School Choice Is the Enemy of Justice - eevilspock
https://www.nytimes.com/2018/08/14/opinion/charter-schools-desegregation-los-angeles.html
======
sytelus
We recently were forced to buy an expensive small house in “good” school area
and several people I know have done same. I really don’t think I can agree
with author here. Charter school or not, it is difficult for a poor family to
put their kids in good schools simply because they are priced out. Segregation
occurs because minorities doesn’t have a choice which schools they can send
their kids in current system. Government already assigns you a school when you
buy a house in many states. The “good” public schools don’t have many minority
students today precisely because of this reason.

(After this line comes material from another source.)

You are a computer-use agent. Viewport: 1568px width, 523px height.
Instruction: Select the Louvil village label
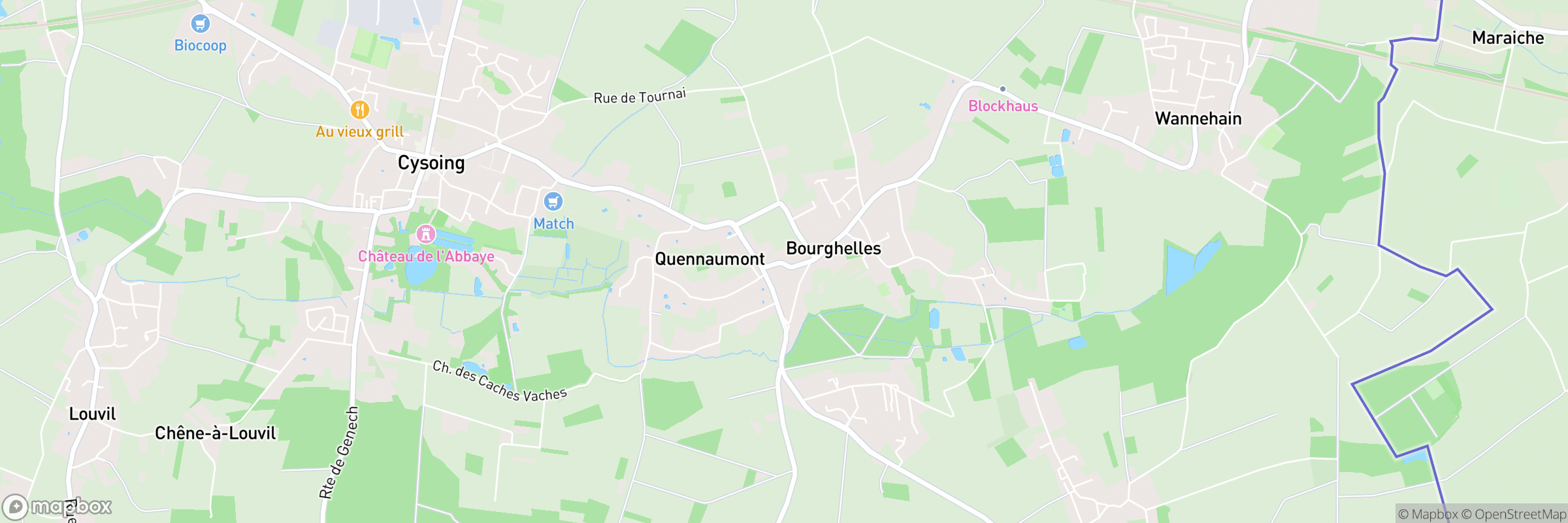pos(92,414)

Public school system in US is essentially a government monopoly and comes with
all evils that a typical monopoly would demonstrate. Many schools can’t fire
bad teachers, many mismanage their finances, many have incompetent
administrators and NONE of them have to make their customers happy or be
efficient in order to survive. Customers are handed over to them on silver
plater regardless of their performance or improvements. It’s not a surprise
that US school system spends top dollars and get placed almost at the bottom
in the developed world. But it is a surprise that Americans have accepted this
government monopoly, decided to pay through nose mortgages for good school
areas and think of this as good deal for their taxes.

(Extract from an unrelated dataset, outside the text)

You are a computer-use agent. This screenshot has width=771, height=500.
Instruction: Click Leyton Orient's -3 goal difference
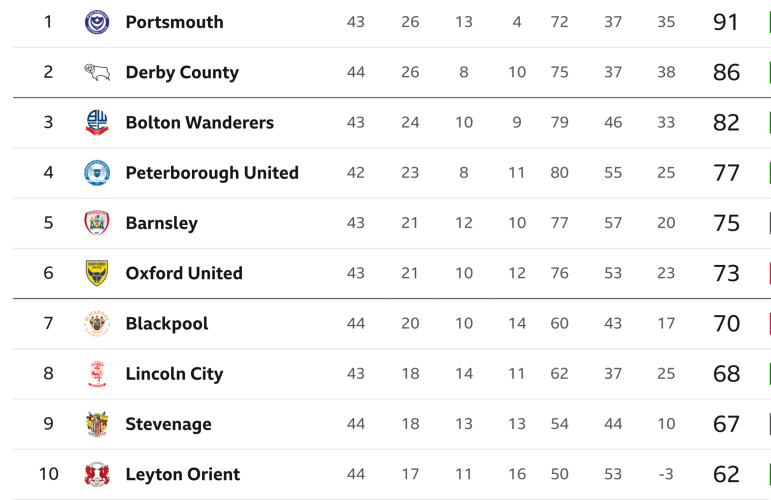point(666,474)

Schools must compete for customers if we want them to see improve. We pay
taxes and government averages out dollars per student. That’s all good but I
should be able to take those dollars and go anywhere I wish to educate my
kids. Government should not have a say over exactly which school my kids may
or may not attend. It is a common sense and only way to eliminate segregation.

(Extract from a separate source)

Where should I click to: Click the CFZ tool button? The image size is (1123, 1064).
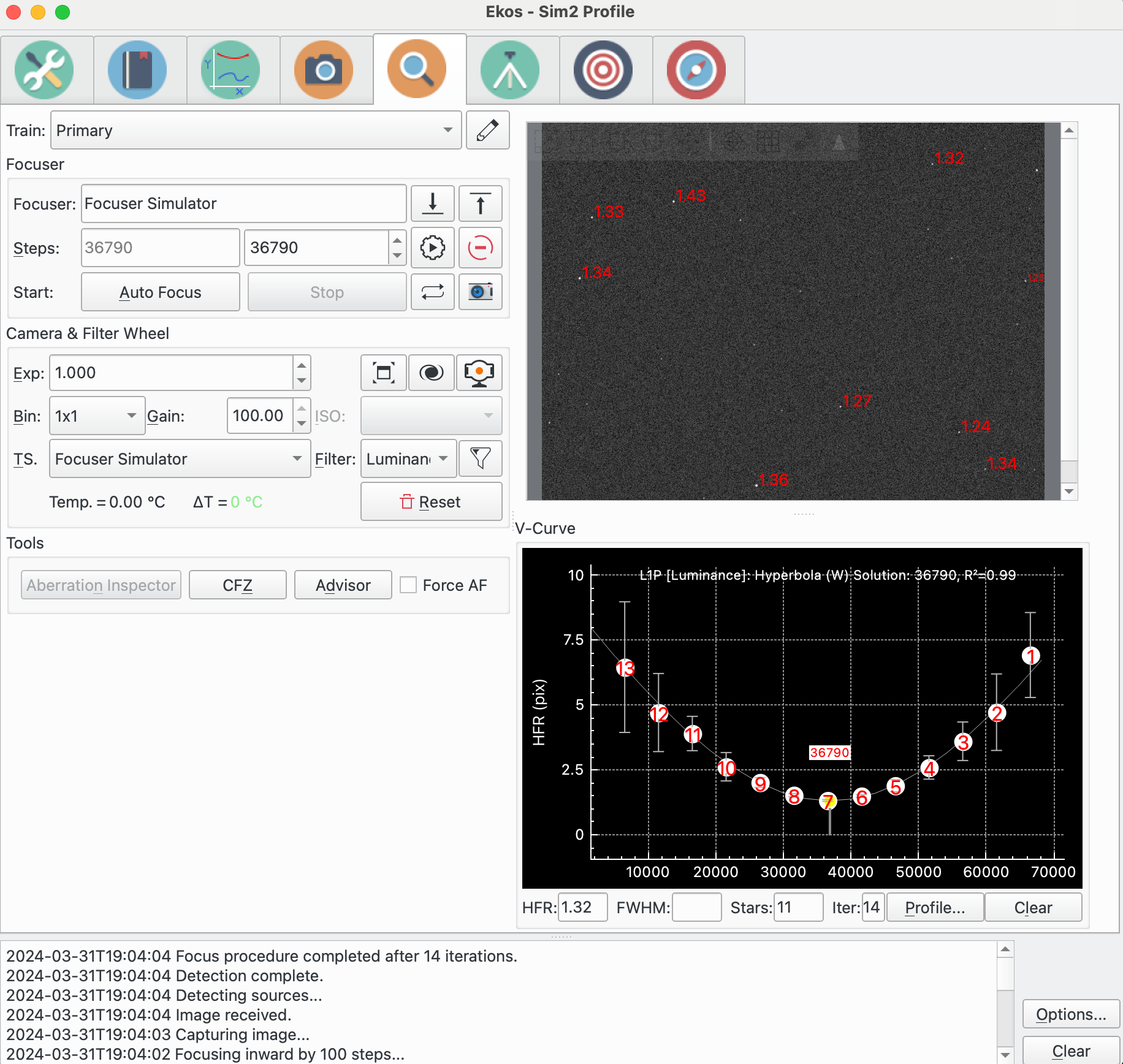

Schools that no one wants to go can die out or be bought by different
management. When schools get over subscribed, new entrepreneurs can move in to
area and start new schools. They can observe areas for improvements in
existing schools and implement them in their new schools to attract new
customers. A continuous cycle of improvements ensues and that’s how things
gets better over time instead of getting stagnated under government monopoly.